Anonymous ID: 402904 July 27, 2021, 2:49 a.m. No.15552   🗄️.is 🔗kun

>>15548

As stated, I want to expand upon this.

 

Through my life I've met a number of friends who had been so traumatized by something or other that they sought escape from their past by building a facade that pretended it had never happened. The worst was someone who had developed severe multiple personalities.

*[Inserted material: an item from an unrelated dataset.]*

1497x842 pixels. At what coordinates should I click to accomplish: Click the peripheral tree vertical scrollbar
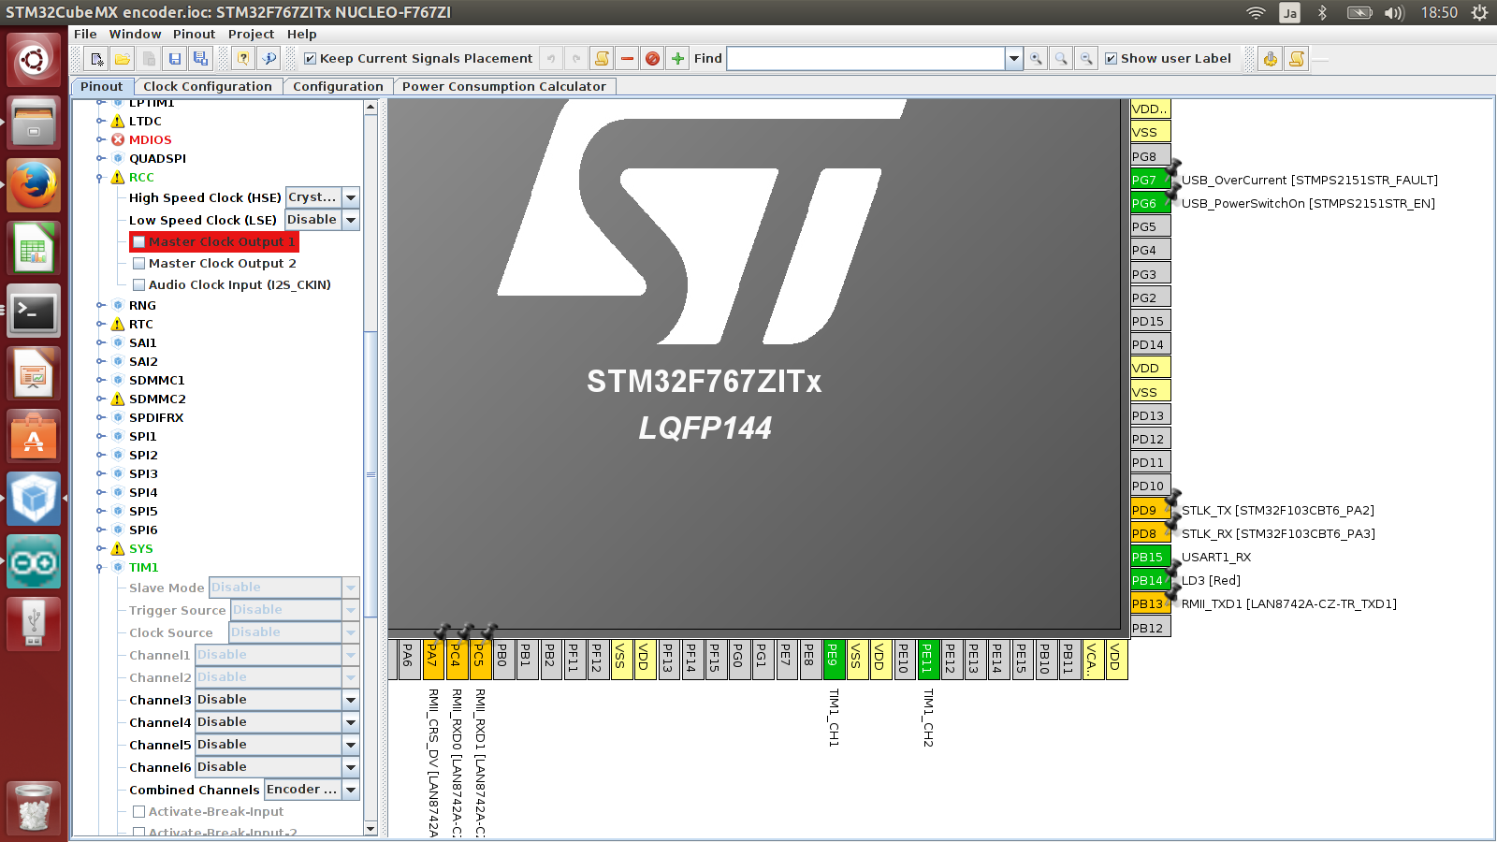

As a result of these experiences I feel a strong desire to understand just what is it in this world that is so horrible as to make a person desire to abandon themselves to escape it, so that I can help them overcome it and reclaim their own story.

 

Where I'm at right now on this quest is reconciling the self-centered story of the hero with the desire to live together with others and the needs of the young and the vulnerable, for simply abandoning those who are weak at the moment rubs me the wrong way. I'd be condemning myself, as there will almost certainly come a time where I will run up against something too large to defeat on my own. The answer, I believe, is the social contract: recognizing that it is only when both the efforts of society are for the good of the people, and the efforts of the people are for the good of society, that there can be peace. I think this is probably related to the "51% service to others" idea that I've seen floated around here.

 

It all reminds me strongly of the famous quote "with great power comes great responsibility." And it is for those reasons that I want to switch up the language "hero" and "npc" that I use here for "awake" and "asleep," which I think are also good descriptors that puts less of a negative spin on the people who need help the most right now. I feel it is important however to recognize that labeling people this way is never going to be capable of properly capturing the complexities of reality no matter how hard you try (and the attempt to nail labels down too firmly is responsible for many tragedies).